Searching for bumblebee nests
Updated: May 8
By Pamela Sleightholm
Ontario is home to a diversity of bumblebee species, known for their important roles as pollinators. These fuzzy insects live in colonies, with the queen bee responsible for establishing a nest and laying the eggs that will grow into worker bees.
Did you know . . .
• Bumblebee nesting season starts in spring and ends in autumn, only queens survive over winter - they hibernate in the soil.
• Bumblebees are not aggressive, only females can sting (and only do so if they feel threatened).
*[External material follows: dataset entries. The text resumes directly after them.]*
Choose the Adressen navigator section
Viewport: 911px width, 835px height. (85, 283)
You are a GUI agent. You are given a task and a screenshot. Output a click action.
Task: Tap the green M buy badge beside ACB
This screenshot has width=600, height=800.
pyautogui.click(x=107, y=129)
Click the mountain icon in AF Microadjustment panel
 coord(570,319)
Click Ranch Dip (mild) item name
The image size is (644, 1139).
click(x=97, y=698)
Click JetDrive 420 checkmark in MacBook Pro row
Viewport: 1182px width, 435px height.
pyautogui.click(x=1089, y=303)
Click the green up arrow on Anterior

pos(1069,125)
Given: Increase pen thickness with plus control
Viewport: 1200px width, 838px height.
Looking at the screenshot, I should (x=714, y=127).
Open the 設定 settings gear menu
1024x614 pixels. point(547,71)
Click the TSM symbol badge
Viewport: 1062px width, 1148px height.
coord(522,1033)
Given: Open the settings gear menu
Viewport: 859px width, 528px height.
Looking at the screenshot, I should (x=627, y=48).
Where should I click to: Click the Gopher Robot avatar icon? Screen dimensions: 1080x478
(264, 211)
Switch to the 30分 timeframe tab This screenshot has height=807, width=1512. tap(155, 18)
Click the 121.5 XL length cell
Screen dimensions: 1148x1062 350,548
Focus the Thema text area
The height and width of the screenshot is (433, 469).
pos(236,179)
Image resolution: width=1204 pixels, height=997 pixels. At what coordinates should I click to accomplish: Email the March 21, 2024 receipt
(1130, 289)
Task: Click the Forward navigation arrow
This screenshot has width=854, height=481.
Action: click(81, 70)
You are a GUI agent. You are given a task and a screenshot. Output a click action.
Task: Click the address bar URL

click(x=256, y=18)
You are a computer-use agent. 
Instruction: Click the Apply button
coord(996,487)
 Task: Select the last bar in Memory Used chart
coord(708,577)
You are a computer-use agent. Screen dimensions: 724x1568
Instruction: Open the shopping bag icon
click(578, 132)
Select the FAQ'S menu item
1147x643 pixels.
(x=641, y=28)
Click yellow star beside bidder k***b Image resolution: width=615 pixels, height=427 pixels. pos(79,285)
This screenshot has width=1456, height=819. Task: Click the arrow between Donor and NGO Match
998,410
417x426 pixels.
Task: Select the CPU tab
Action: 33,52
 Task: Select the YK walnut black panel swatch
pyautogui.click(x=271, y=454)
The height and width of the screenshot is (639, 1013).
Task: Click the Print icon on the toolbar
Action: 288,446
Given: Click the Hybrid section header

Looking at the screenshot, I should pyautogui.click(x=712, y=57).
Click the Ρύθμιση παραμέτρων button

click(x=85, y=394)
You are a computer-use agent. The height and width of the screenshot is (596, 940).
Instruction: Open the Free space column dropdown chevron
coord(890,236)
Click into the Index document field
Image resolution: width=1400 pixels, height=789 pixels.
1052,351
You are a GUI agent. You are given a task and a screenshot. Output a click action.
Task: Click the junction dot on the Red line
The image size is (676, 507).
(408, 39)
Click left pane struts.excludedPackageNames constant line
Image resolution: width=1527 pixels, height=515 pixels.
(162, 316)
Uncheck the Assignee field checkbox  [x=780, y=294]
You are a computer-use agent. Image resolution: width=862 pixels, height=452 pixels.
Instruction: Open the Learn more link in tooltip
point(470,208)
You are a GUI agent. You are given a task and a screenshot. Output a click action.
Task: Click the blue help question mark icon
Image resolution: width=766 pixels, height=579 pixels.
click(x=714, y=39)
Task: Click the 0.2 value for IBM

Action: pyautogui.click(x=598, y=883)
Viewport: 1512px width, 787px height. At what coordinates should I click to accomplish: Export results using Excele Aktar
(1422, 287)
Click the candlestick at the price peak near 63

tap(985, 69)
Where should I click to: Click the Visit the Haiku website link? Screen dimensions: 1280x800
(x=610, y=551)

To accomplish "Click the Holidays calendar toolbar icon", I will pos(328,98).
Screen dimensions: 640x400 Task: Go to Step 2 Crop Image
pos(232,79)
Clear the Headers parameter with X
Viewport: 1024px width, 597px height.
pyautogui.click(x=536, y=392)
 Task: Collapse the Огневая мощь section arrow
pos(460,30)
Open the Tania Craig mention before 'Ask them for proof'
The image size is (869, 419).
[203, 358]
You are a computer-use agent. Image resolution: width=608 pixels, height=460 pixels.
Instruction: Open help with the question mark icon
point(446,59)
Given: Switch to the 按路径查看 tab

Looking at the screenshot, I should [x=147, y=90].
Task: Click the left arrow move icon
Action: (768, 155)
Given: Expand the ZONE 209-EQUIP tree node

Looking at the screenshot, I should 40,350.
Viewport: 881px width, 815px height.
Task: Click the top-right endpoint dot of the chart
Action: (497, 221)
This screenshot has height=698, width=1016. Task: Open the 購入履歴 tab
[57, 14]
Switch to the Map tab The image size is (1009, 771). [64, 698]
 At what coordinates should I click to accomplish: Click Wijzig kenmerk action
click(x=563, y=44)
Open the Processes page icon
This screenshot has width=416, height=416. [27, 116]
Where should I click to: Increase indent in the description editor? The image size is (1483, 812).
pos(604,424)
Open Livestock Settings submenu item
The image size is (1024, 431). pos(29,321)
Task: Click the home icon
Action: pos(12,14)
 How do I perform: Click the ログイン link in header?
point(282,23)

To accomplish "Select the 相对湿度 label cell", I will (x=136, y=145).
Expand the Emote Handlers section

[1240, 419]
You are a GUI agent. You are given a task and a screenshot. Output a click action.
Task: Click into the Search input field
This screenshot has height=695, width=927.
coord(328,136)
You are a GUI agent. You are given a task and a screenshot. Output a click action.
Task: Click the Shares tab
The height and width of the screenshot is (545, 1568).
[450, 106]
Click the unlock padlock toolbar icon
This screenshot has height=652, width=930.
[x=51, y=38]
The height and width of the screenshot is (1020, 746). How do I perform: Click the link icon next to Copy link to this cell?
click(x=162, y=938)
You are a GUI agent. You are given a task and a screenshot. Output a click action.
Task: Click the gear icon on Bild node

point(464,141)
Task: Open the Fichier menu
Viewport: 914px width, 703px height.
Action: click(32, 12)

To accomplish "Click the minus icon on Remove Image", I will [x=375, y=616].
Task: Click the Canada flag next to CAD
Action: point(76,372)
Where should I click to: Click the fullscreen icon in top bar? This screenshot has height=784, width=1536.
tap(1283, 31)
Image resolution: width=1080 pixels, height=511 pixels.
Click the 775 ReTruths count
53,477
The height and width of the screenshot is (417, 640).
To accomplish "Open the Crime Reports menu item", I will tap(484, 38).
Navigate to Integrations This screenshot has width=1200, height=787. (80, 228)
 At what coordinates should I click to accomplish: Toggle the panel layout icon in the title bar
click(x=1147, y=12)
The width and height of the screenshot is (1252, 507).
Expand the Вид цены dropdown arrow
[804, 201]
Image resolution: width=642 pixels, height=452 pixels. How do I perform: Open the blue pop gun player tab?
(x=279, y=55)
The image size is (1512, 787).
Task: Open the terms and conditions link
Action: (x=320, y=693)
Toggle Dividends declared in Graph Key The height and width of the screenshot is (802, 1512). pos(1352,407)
Bumble bee life cycle. Image: Jeremy Hemberger, Tufts University Pollinator Initiative
Bumblebee nests can be found in a variety of locations, including underground burrows, abandoned rodent holes, or even above ground in dense vegetation. The nests are constructed from a mixture of wax and plant fibers, providing a safe and warm environment for the developing eggs and larvae.
Photo: Phelyan Sanjoin, CC, Wikimedia Commons
Researchers at York University are looking for help in finding bumblebee nests to learn more about the nests and how we can provide habitat for the species. If you find a nest, you can submit that information (location, photograph, video) to the researchers at https://www.savethebumblebees.ca/citizen-science/.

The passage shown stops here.